George Kennan, the architect of containment, called for what he called “political warfare”; psychological operations, influence campaigns, and the like to put the Soviet Union on the defensive. He led the creation of the indirectly named Policy Coordination Office (OPC), jointly funded by the State Department and the CIA, but functionally independent of both. Its leader, Frank Wisner, began to think not only about Kennan’s containment doctrine, but also about trying to push back the Iron Curtain through unconventional, covert warfare. However, the OPC also suffered many failures, although its failures were much more secretive than those of the CIA. All the while, the international situation became increasingly threatening, especially after the coup in Czechoslovakia in 1948, backed by the Soviet Union, which solidified the stalemate between Western and Eastern Europe.
The American public’s wariness of the intelligence services became a secondary consideration to the need for an organization as active and powerful as Wild Bill Donovan wanted. The Central Intelligence Act of 1949 was a decisive step in achieving this goal. When Hillenkoetter was replaced after the outbreak of the Korean War in 1950 by Dwight Eisenhower’s former chief of staff, Walter Beadle Smith, the agency has acquired an experienced, serious DCI. Smith used the increased power he gained from the 1949 act to bring the OPC under his tight control. He also brought in more OSS veterans, solidifying the CIA as his successor.

One of these OSS veterans became Smith’s deputy and successor. Allen Dulles. During the long reign of Dulles from 1953 to 1961, the CIA became everything Donovan could dream of thanks to the Central Intelligence Act of 1949. However, the legacy of this change is, to say the least, controversial.

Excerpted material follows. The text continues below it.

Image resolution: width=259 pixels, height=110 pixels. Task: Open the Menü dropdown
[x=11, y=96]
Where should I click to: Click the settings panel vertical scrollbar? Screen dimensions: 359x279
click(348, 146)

Within the agency, operations began to absorb more and more resources, and the operations department became far more powerful than the analysis department, undermining the agency’s primary purpose. The lack of disclosure has allowed the executive branch to use the agency for a variety of purposes, from funding cultural organizations to fight communists in the realm of ideas, to extreme medical experiments on unsuspecting American citizens, the most notorious of which is doses of LSD to humans. determine its usefulness as a brainwashing tool. It was used to overthrow governments that were thought likely to become communist. Despite very real and noteworthy successes in espionage and analysis, the CIA became more famous or infamous for its covert activities and was increasingly controversial in the United States.

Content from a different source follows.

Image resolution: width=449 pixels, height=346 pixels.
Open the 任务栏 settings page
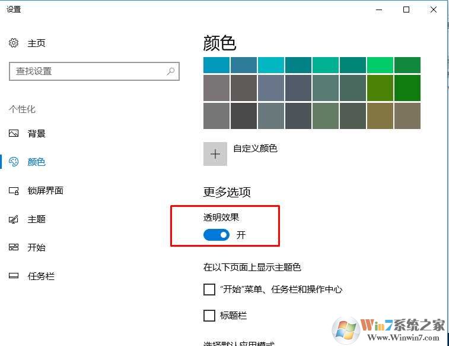coord(41,276)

The CIA Act of 1949 was passed when the threat from the Soviet Union was perceived as extreme, but as that threat dwindled in the 1970s, more calls for oversight arose. When it emerged that the CIA had been monitoring the anti-Vietnam War movement in the United States in violation of its charter, Congress opened an investigation into the agency. They ended up creating new oversight mechanisms, which also sparked controversy, to try to strike a better balance than the 1949 law created between the need for security in a dangerous world and the need for constitutional government to be held accountable for its performance.